◆ **PROBLEM STATEMENT**:
Please recast the lines below as a JSON list of strings with one string per line, skipping any blank lines and leaving the pictures out.

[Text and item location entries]
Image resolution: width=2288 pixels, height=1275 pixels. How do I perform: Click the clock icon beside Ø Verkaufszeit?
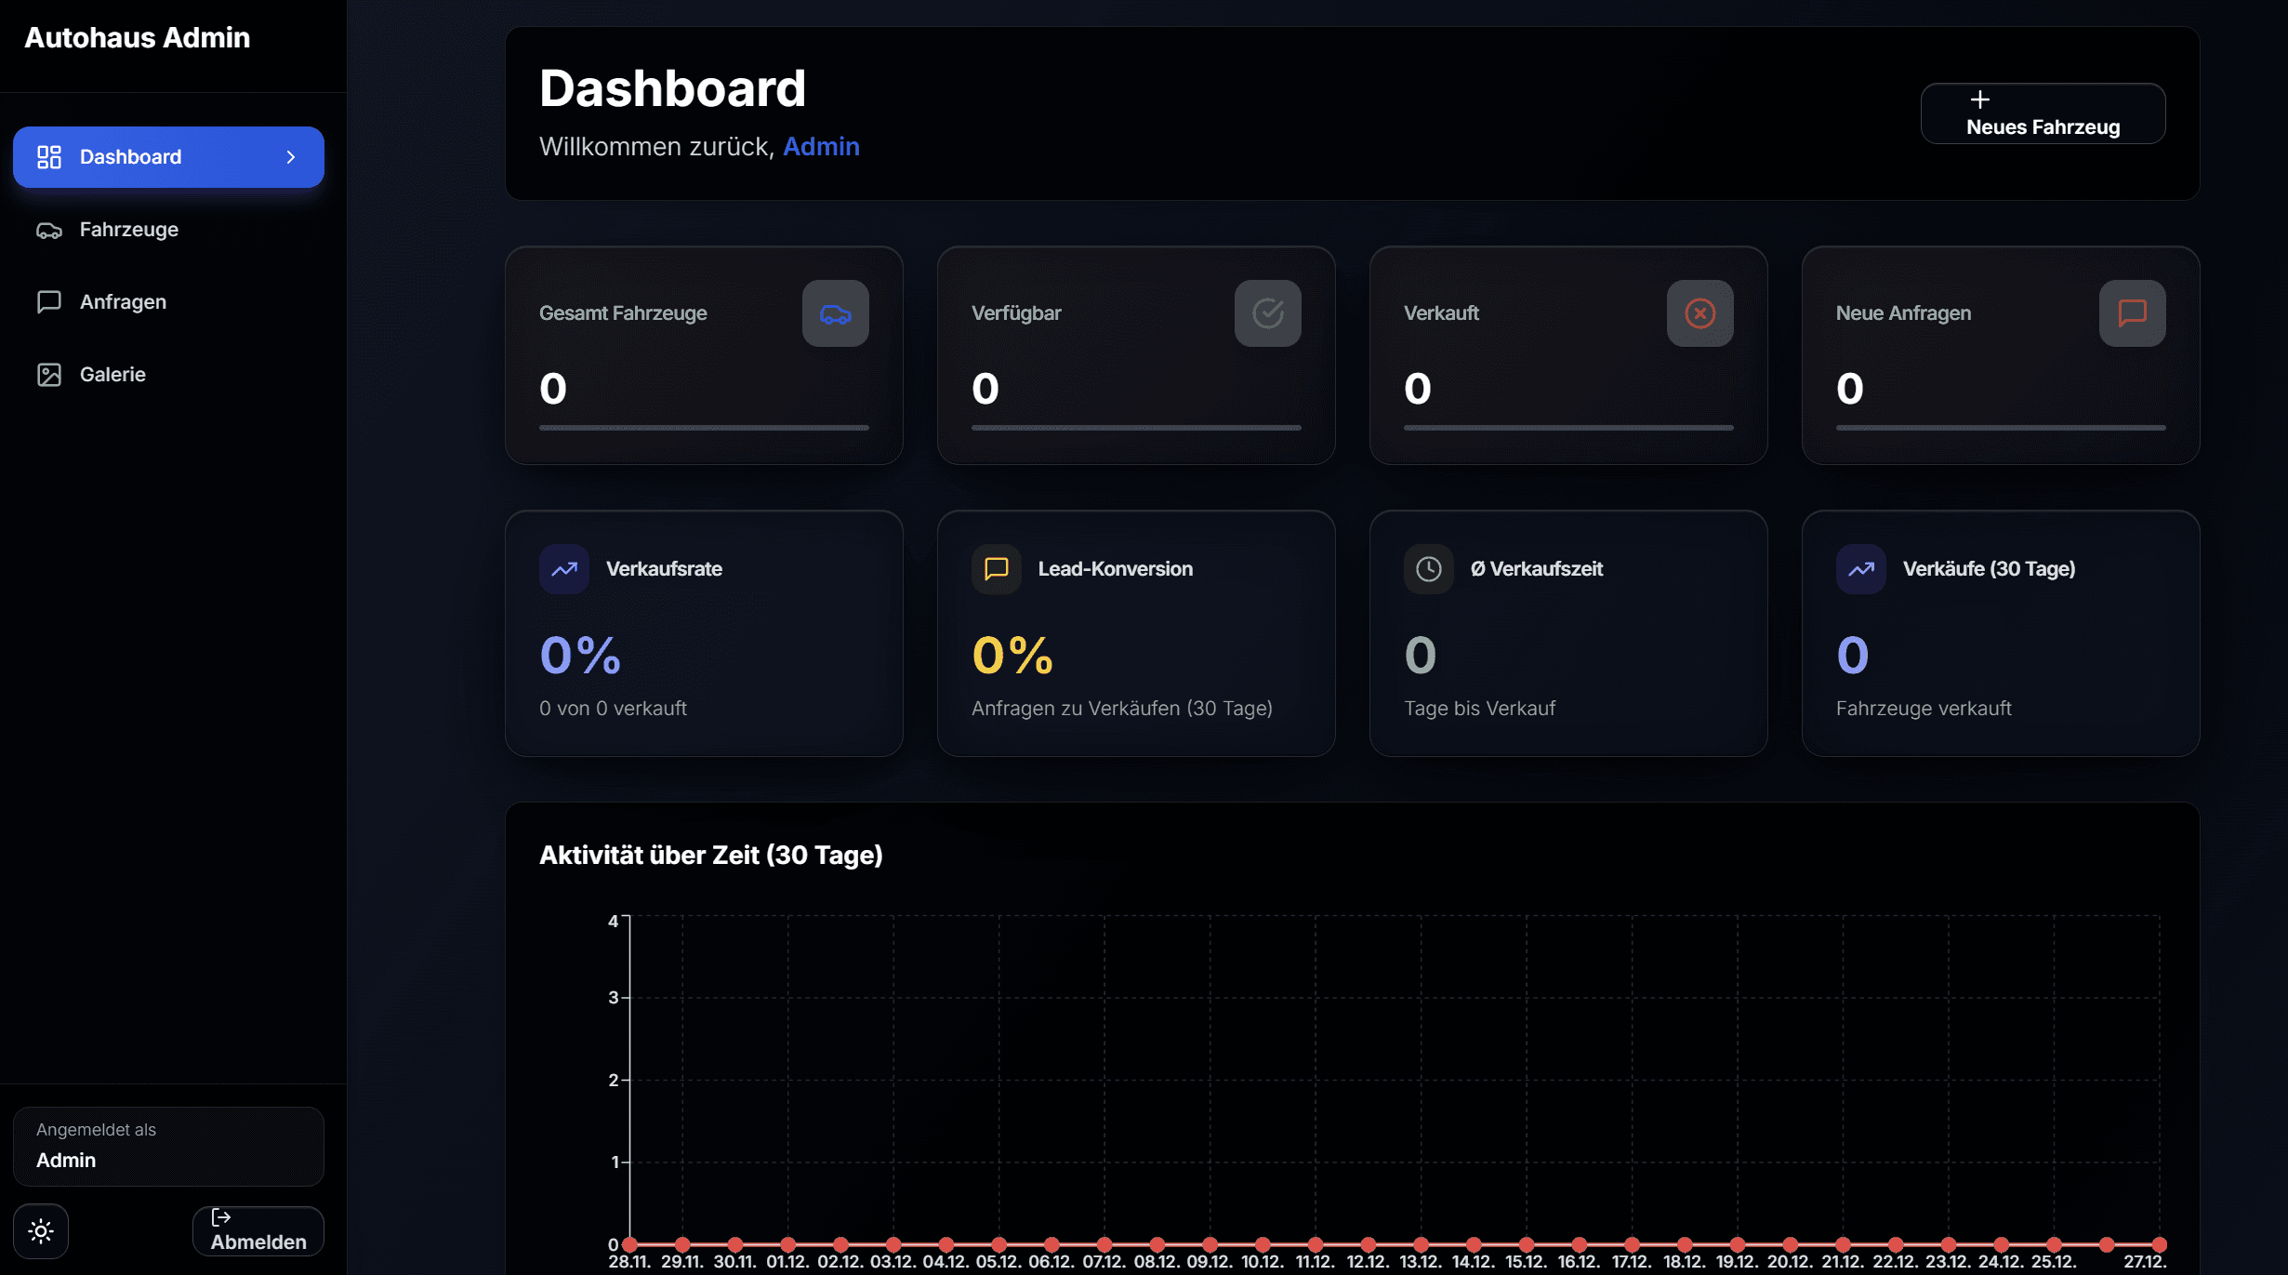1428,569
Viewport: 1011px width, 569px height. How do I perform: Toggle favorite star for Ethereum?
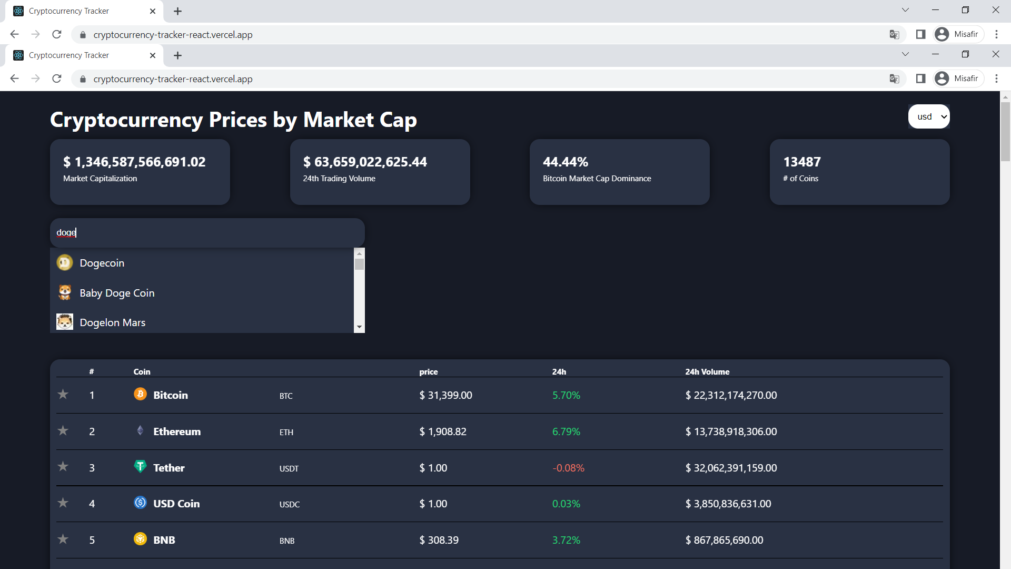click(63, 430)
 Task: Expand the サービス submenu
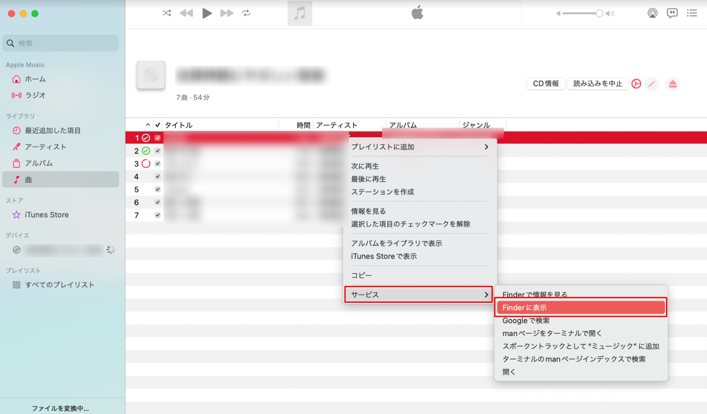418,295
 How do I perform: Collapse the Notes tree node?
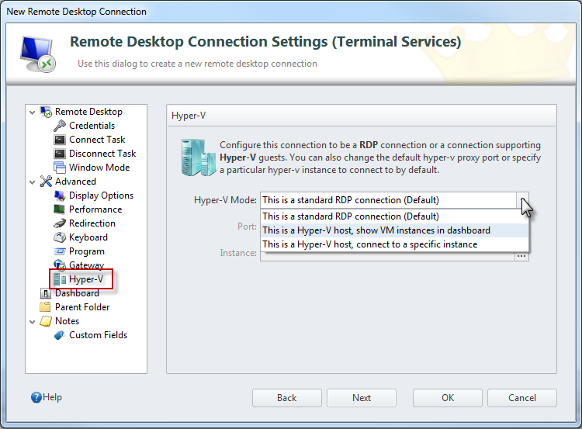pyautogui.click(x=32, y=322)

◆ **COMPLETED EXERCISE**:
[
  "Image resolution: width=2288 pixels, height=1275 pixels. How do I perform: Click the clock icon beside Ø Verkaufszeit?",
  "1428,569",
  "Viewport: 1011px width, 569px height. How do I perform: Toggle favorite star for Ethereum?",
  "click(63, 430)",
  " Task: Expand the サービス submenu",
  "418,295",
  " How do I perform: Collapse the Notes tree node?",
  "pyautogui.click(x=32, y=322)"
]